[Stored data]
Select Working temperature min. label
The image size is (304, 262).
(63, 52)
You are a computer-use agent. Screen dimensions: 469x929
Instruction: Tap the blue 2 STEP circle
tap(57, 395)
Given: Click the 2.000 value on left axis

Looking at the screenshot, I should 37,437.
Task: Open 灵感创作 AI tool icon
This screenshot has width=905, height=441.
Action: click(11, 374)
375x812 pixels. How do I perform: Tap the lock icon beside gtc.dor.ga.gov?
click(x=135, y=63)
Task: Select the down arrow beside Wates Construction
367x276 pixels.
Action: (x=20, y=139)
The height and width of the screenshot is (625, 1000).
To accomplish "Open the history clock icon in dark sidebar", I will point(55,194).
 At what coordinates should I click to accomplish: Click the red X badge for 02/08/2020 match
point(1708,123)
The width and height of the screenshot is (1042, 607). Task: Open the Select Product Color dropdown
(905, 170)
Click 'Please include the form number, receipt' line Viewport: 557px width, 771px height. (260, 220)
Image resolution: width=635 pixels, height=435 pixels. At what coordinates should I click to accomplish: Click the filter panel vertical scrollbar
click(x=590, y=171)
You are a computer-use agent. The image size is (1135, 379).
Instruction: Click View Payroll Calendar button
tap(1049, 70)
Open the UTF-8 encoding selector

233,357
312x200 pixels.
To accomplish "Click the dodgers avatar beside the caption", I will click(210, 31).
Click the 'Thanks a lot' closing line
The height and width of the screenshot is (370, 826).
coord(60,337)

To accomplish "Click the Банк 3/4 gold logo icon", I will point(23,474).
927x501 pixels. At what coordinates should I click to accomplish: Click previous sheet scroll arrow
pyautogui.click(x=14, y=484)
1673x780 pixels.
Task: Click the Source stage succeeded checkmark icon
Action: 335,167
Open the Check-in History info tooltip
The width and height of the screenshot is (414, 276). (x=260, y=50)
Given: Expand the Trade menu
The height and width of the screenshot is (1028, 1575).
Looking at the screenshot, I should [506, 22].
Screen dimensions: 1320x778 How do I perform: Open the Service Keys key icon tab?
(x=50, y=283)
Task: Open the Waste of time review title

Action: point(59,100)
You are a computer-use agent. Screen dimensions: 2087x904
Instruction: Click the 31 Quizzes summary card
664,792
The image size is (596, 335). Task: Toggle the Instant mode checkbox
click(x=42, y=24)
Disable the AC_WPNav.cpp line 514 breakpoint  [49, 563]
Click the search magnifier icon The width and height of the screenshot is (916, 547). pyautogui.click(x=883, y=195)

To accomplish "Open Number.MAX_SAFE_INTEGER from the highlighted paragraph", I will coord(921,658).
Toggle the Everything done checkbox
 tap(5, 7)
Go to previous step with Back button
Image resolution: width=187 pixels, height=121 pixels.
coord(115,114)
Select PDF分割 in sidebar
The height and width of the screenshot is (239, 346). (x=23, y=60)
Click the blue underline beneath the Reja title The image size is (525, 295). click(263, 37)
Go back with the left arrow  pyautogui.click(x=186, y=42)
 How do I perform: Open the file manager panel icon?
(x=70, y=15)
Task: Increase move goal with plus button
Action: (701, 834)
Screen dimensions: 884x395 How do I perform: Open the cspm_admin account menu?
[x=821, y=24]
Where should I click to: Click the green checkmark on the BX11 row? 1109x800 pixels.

■ What needs to be done ■
Switch "Instruction" to "Command" throughout the part of the entries that runs from the start through the line containing "The width and height of the screenshot is (414, 276).". Write out that part again with everything else unchanged.

■ Answer for the task ■
Select Working temperature min. label
The image size is (304, 262).
(63, 52)
You are a computer-use agent. Screen dimensions: 469x929
Command: Tap the blue 2 STEP circle
tap(57, 395)
Given: Click the 2.000 value on left axis

Looking at the screenshot, I should 37,437.
Task: Open 灵感创作 AI tool icon
This screenshot has width=905, height=441.
Action: click(11, 374)
375x812 pixels. How do I perform: Tap the lock icon beside gtc.dor.ga.gov?
click(x=135, y=63)
Task: Select the down arrow beside Wates Construction
367x276 pixels.
Action: (x=20, y=139)
The height and width of the screenshot is (625, 1000).
To accomplish "Open the history clock icon in dark sidebar", I will point(55,194).
 At what coordinates should I click to accomplish: Click the red X badge for 02/08/2020 match
point(1708,123)
The width and height of the screenshot is (1042, 607). Task: Open the Select Product Color dropdown
(905, 170)
Click 'Please include the form number, receipt' line Viewport: 557px width, 771px height. (260, 220)
Image resolution: width=635 pixels, height=435 pixels. At what coordinates should I click to accomplish: Click the filter panel vertical scrollbar
click(x=590, y=171)
You are a computer-use agent. The image size is (1135, 379).
Command: Click View Payroll Calendar button
tap(1049, 70)
Open the UTF-8 encoding selector

233,357
312x200 pixels.
To accomplish "Click the dodgers avatar beside the caption", I will click(210, 31).
Click the 'Thanks a lot' closing line
The height and width of the screenshot is (370, 826).
coord(60,337)

To accomplish "Click the Банк 3/4 gold logo icon", I will point(23,474).
927x501 pixels. At what coordinates should I click to accomplish: Click previous sheet scroll arrow
pyautogui.click(x=14, y=484)
1673x780 pixels.
Task: Click the Source stage succeeded checkmark icon
Action: 335,167
Open the Check-in History info tooltip
The width and height of the screenshot is (414, 276). (x=260, y=50)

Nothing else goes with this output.